Cinéma : le Mincult veut censurer "Les Saignantes"
3 Janvier 2006
Publié sur le web le 3 Janvier 2006
Par Jules Romuald Nkonlak
La décision de Ferdinand Oyono sur le film de Jean Pierre Bekolo est attendue.
On ne verra peut-être pas de si tôt "Les Saignantes", le tout nouveau film de Jean Pierre Bekolo. La projection qui était prévue le 1er janvier 2006 a été renvoyée pour plus tard. D'après le cinéaste, on pourrait l'avoir finalement à l'occasion des fêtes de la jeunesse (11 février) et de la femme (8 mars). Mais le problème, c'est beaucoup plus la menace de censure qui pèse actuellement sur le film et qui vient remettre au goût du jour des pratiques qu'on croyait révolues. Vendredi dernier, 30 décembre 2005, la commission de censure du ministère de la Culture s'est réunie précipitamment pour regarder le film du cinéaste camerounais. A l'origine de la réunion de cette commission presque oubliée, une correspondance faite jeudi par M. Emmanuel Tentchou, son président, envoyée au ministre d'Etat en charge de la Culture. En fait, le président de la commission de censure, qui a assisté à la projection spéciale pour la presse, mercredi dernier, a pensé qu'il avait un contenu pornographique et s'opposait au régime en place.
Joint au téléphone hier soir, M. Tentchou n'a pas souhaité donner un avis sur cette question. "Il n'y a pas de menace. C'est le ministre d'Etat chargé de la Culture qui est le président de cette commission et c'est lui le seul à rendre publiques ses décisions", a-t-il déclaré. La décision du ministre d'Etat Ferdinand Léopold Oyono, qui, d'après les informations en notre possession devait regarder lui-même le film pour trancher, est encore attendue.

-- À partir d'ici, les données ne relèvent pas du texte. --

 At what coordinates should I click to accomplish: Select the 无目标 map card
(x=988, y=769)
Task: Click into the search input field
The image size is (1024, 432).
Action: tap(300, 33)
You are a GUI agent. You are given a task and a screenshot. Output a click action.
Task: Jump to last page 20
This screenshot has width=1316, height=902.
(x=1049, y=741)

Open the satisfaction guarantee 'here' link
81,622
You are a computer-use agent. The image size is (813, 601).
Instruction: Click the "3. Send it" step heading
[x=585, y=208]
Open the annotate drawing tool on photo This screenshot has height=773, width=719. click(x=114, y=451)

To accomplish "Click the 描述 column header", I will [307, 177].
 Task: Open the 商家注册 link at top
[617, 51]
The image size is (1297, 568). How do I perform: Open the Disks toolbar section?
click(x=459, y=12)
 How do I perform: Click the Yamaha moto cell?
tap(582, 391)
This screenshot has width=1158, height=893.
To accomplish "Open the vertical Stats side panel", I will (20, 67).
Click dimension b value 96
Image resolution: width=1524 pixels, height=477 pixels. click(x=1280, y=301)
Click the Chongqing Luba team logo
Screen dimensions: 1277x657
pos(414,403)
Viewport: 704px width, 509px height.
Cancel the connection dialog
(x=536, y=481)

La séance de visionnage de vendredi ne s'est pas faite en présence du ministre, et même le secrétaire général du ministère n'a regardé le film qu'à une autre occasion, après que Jean Pierre Bekolo le lui ait apporté, avant de le transmettre au ministre. En attendant la décision du ministre, la commission a déjà demandé qu'un certain nombre de coupes soient effectuées dans le film. Il s'agit notamment de scènes qui sont jugées pornographiques et de celles qui font allusion au Cameroun.
Pornographie
Même si l'action du film se déroule en 2025, il est clairement indiqué qu'elle se déroule à Yaoundé au Cameroun. Ce qui ne plait pas aux responsables du ministère de la Culture, qui veulent que l'action se déroule dans un lieu imaginaire et qui ont, en plus, exigé que la mention "Interdit au moins de 18 ans" soit indiquée, après que les différentes coupes aient été effectuées. Pire encore, les membres de la commission de censure ont déclaré qu'ils auraient dû être présents pendant le tournage pour indiquer ce qu'il fallait montrer. Jean Pierre Bekolo, lui, pense que les coupes exigées n'ont pas de sens et avoue qu'il ne les fera pas. "On n'ajuste pas une oeuvre pour s'accomoder d'un système. Le film n'attaque personne. Il n'est pas pornographique. Parce qu'on montre le corps noir ça devient pornographique ?", s'offusque le cinéaste, qui a pris un an à monter ce film auquel il a voulu donner un sens bien précis. "C'est une réponse à notre société. C'est un film qui essaie d'innover dans la forme. Nous n'avons pas inventé un genre propre à nous. Le cinéma n'existe pas vraiment chez nous. On le méprise un peu. Ce qui se passe actuellement, c'est plus une absence d'identité que de la censure", poursuit-il.
Pour le cinéaste, il faut aborder un certain nombre de questions et surtout se servir de son métier pour faire avancer les choses. "Si on censure ce film, ça veut dire qu'on veut que les choses restent telles qu'elles sont. Je ne veux pas m'adapter à cet environnement. Nous fonctionnons dans un monde qui n'est pas camerounais", pense Jean-Pierre Bekolo. On a également appris qu'au ministère de la Culture, on se serait indigné du fait que Jean Pierre Bekolo ait tourné un film pornographique avec "l'argent qu'on lui a donné". Or, le cinéaste tient à préciser que les 10 millions de Fcfa qu'il a perçus de l'Etat camerounais, même s'ils ne sont pas insignifiants, contribuaient à un budget de 300 millions de Fcfa. En plus, cet argent a payé des Camerounais qui ont travaillé sur ce film, financé en grande partie par le gouvernement français et la chaîne Tv5. On attend donc la décision du ministre Ferdinand Oyono et Jean Pierre Bekolo préfère rester confiant: "Je fais confiance en leur intelligence", affirme-t-il.